My reporting documented that educators routinely offered incomplete, misleading or downright inaccurate information about cyberattacks — and the risks that subsequent data breaches pose to students, parents and teachers for identity theft, fraud and other forms of online exploitation. 

The hollowness in schools’ messaging and the mechanisms that leave school communities clueless are no coincidence. Staring down a cyberattack and the prospect of being sued over the leak of sensitive information, school leaders turn to insurance companies, consultants and privacy lawyers to steer “privileged investigations,” which keep key details hidden from the public. Often contacted before the police, the paid consultants who arrive in the wake of a cyberattack are portrayed to the public as an encouraging sign, trained to handle the bad actors and restore learning.
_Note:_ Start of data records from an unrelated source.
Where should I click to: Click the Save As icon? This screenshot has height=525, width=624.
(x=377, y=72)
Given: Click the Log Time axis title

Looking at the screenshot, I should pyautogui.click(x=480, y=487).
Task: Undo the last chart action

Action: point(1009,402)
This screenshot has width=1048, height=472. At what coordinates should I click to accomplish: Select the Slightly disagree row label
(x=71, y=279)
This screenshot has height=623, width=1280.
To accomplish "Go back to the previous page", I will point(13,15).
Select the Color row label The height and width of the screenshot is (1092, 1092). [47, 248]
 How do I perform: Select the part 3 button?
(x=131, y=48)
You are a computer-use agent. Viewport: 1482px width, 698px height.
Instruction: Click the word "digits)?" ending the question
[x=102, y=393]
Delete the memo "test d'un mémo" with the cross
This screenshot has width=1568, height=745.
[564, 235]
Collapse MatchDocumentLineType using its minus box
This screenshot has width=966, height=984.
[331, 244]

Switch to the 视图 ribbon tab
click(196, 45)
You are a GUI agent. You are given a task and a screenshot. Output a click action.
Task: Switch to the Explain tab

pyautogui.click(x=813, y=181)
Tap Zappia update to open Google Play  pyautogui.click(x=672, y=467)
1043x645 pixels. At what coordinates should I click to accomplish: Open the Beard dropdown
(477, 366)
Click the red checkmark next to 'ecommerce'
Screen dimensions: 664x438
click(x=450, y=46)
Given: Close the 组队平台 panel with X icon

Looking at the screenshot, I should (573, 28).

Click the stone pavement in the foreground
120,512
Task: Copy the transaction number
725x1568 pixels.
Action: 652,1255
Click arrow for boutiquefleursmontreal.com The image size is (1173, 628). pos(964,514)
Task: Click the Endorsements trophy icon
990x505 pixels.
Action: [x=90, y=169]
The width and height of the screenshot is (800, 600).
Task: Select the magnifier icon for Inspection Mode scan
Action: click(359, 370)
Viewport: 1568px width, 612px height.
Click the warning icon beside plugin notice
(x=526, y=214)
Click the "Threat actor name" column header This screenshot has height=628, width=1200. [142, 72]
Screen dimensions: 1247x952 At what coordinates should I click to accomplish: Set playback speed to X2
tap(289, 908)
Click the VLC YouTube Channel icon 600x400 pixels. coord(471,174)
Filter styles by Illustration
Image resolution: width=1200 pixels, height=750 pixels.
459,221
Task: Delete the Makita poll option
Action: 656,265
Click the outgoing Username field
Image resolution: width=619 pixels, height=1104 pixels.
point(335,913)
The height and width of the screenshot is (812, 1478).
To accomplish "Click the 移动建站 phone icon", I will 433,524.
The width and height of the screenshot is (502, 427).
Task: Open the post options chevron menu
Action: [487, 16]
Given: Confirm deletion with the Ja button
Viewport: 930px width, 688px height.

But what isn’t as apparent to students, parents and district employees is that these individuals are not there to protect them — but to protect schools from them. 

School cybersecurity expert Doug Levin had this to say about our investigation: “For institutions whose mission is to lift up and protect children and youth, it is unconscionable that they are incentivized to cover up the criminal acts perpetrated against them by malicious foreign actors.”

K-12 cyberattacks in focus: Now you can fall down the school cyberattack rabbit hole, too! Use our new search feature to read about how incidents unfolded in your own community, complete with investigative reveals you won’t want to miss.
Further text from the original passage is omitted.